Platelet-rich plasma (PRP) is an autologous preparation of concentrated platelets containing over 30 bioactive molecules including PDGF, TGF-β, VEGF, and EGF. The first use of PRP in augmenting regenerative medicine was described in 1998, when autologous PRP was used to aid cancellous bone graft maturation in patients with mandibular defects. Since that time, PRP has been implemented in a variety of procedures, ranging from joint replacements and hernia repair to pituitary tumor removal and radical neck dissections. Given the advancements in technology over the past 2 decades, this paper will summarize the cellular mechanisms underlying PRP, as well as discuss its clinical utility in autologous fat grafting and future roles in cosmetic plastic surgery.

Keywords

Platelet-rich plasma; Fat grafting

Introduction

Platelet rich plasma (PRP) is defined as an autologous concentration of platelets within a small plasma volume derived from whole blood via centrifugation with anticoagulation. The first use of PRP was described by Marx et al. who recognized that the high concentrations of platelet-derived growth factor (PDGF), transforming growth factor beta (TGF-beta), and other growth factors in the product could be administered alongside cancellous bone grafts for patients with mandibular defects [1]. Over the next 20 years, PRP has been implemented in cosmetic procedures ranging from tissue expansion to skin grafting.

PRP is derived from centrifugation of whole blood, which separates into 3 layers: platelet poor plasma, platelet rich plasma, and red blood cells. Contained within these platelets are a number of hemodynamically active proteins that aid in the natural process of wound healing.

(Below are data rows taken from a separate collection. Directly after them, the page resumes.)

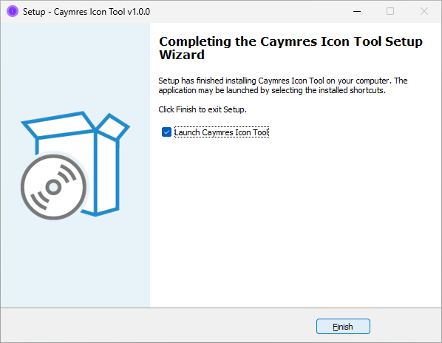Click Finish to exit Setup
The height and width of the screenshot is (343, 442).
(343, 327)
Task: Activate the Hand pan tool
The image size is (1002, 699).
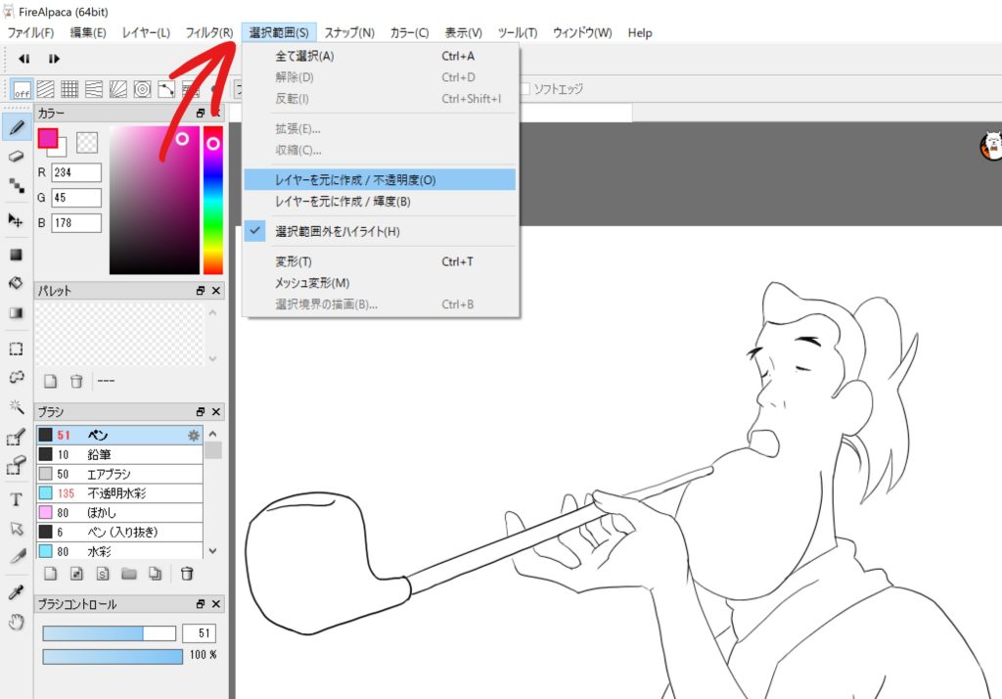Action: click(17, 623)
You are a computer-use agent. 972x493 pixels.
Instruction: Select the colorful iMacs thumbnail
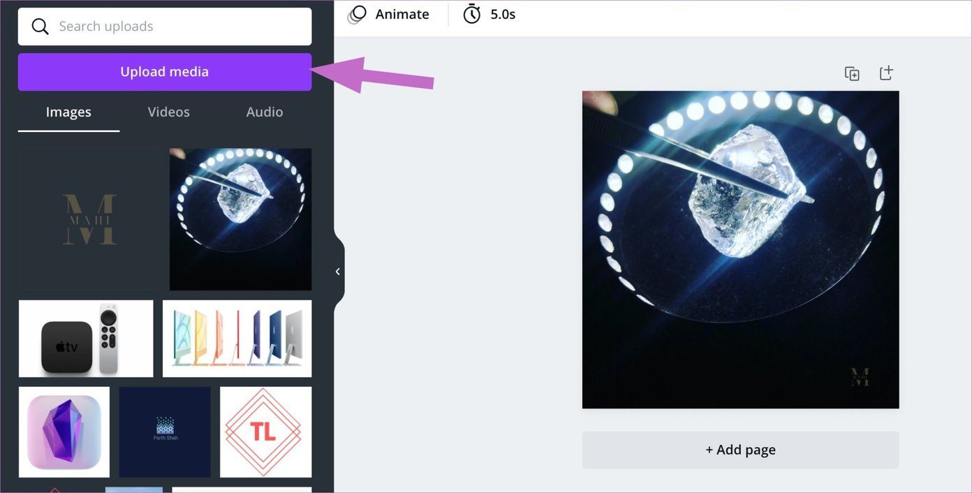[x=237, y=339]
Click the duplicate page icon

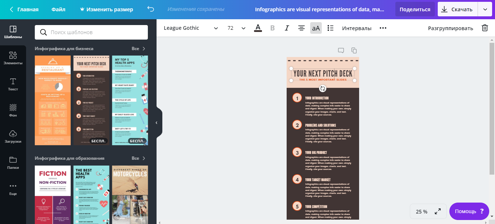point(354,50)
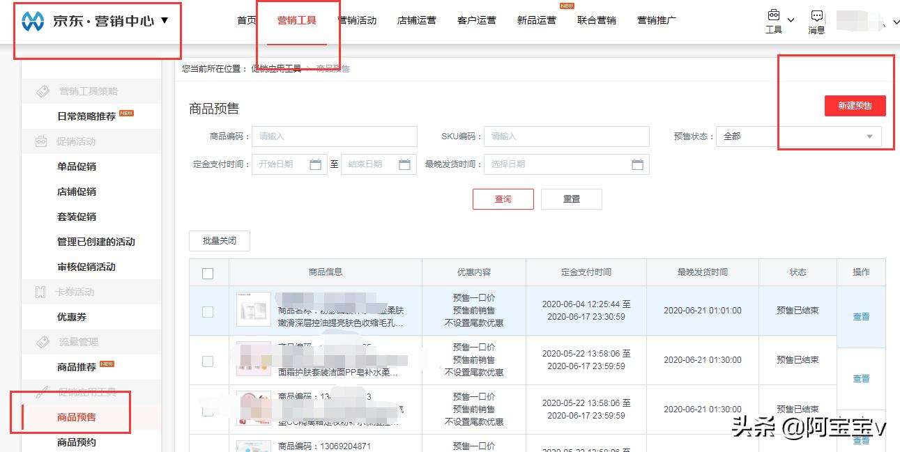Click the 查看 link on the first row
Viewport: 900px width, 452px height.
pyautogui.click(x=860, y=316)
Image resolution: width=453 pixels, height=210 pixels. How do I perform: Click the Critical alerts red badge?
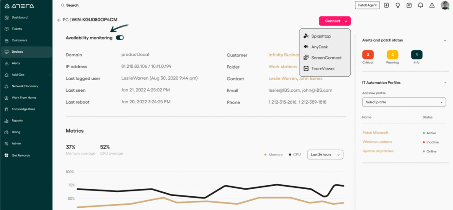tap(368, 55)
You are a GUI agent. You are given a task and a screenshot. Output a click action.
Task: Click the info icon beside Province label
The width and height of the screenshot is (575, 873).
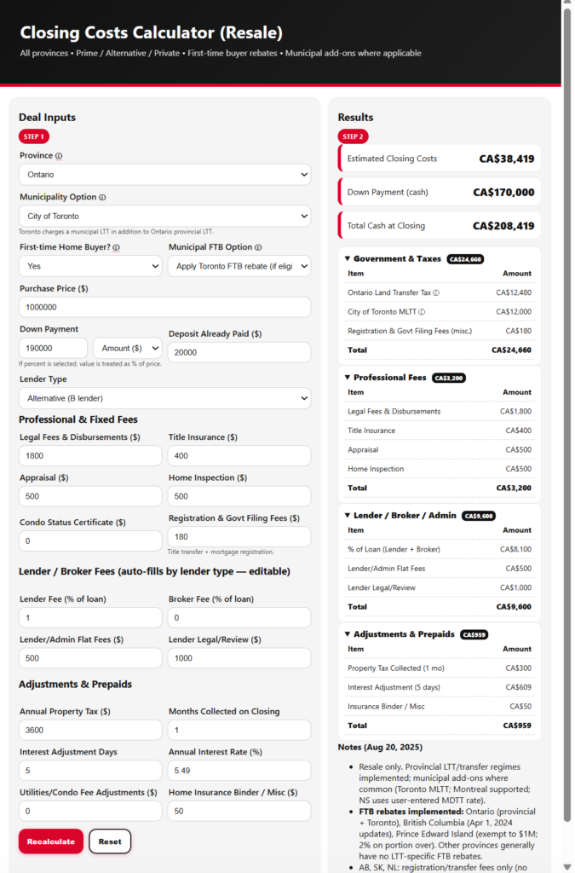(x=59, y=157)

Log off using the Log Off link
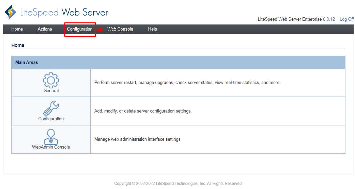click(346, 19)
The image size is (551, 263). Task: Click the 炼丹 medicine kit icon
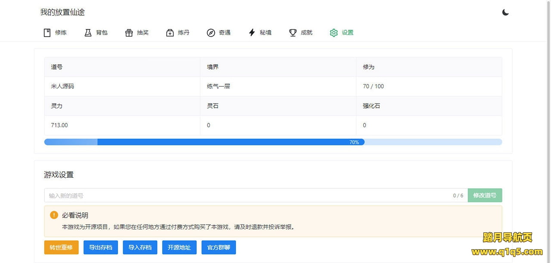pos(170,33)
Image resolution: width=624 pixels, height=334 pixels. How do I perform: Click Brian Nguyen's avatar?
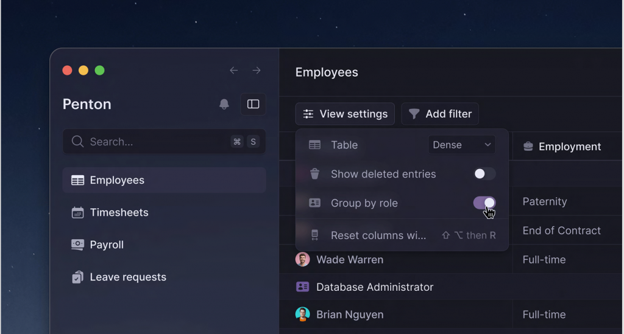[x=302, y=315]
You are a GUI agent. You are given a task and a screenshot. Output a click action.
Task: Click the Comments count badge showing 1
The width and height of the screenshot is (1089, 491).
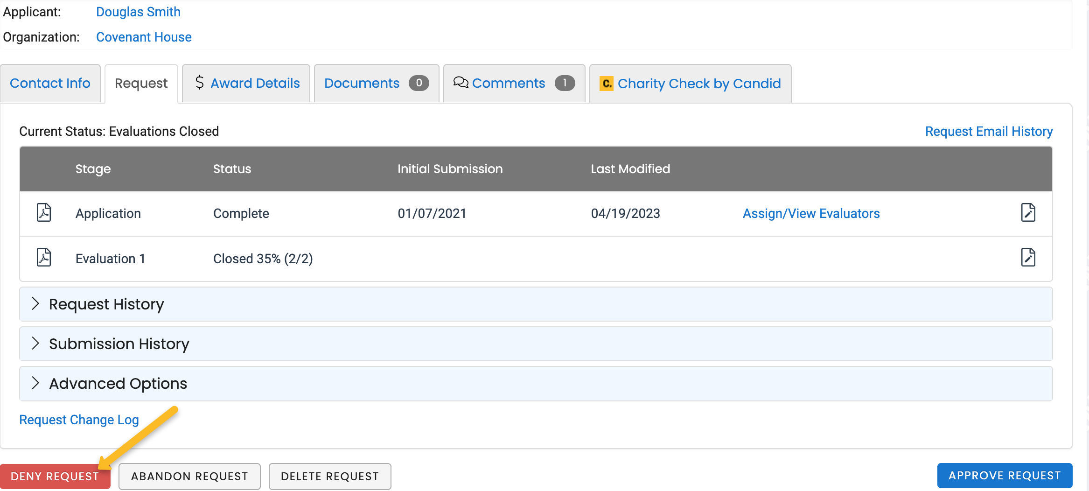click(565, 83)
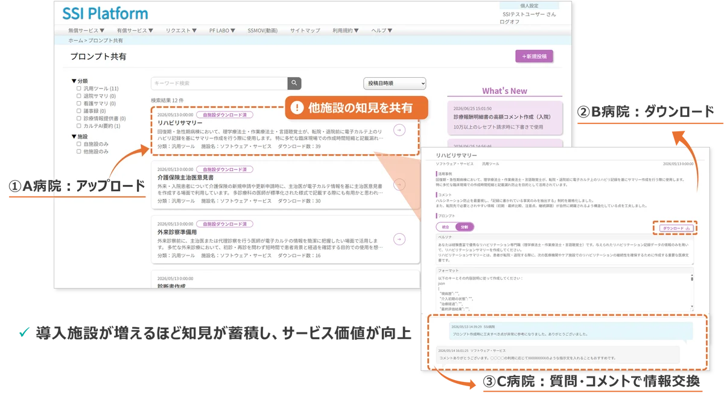724x397 pixels.
Task: Collapse the ▼分類 filter section
Action: tap(79, 81)
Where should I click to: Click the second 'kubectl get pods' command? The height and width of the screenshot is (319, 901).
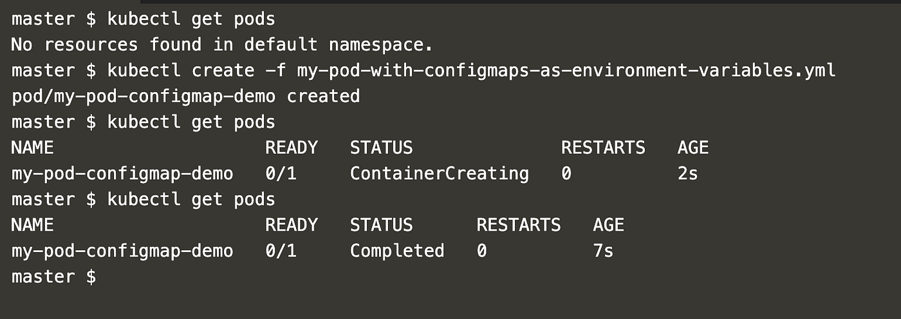[191, 122]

Specifically, the platelet alpha-granules contain several of these molecules, including: PDGF, TGF-beta, vascular endothelial growth factor (VEGF), epithelial growth factor (EGF), fibrinogen, fibronectin, and vitronectin [2-4]. In addition, platelet delta granules contain serotonin, histamine, dopamine, calcium, and adenosine, which act in tandem with the aforementioned growth factors to regulate wound healing [5].

Mechanism of Action

Similar to platelets, which are inert prior to hemodynamic changes that trigger degranulation, PRP also requires triggers to degranulate and set off signal cascades. Thrombin-mediated activation of platelets results in alpha-granule fusion to the platelet membrane, causing secretion of growth factors and bioactivation of proteins. Said technique predicates a rapid onset of the platelets within 10 minutes of clotting initiation, with 95% released within the first hour [6,7]. Given this abrupt release of the proteins, the time frame of therapeutic effect may in turn be limited. As a result, other methods of activation have been explored. Specifically, CaCl2 can be used in lieu of thrombin to cause direct autologous thrombin formation from prothrombin in PRP [7].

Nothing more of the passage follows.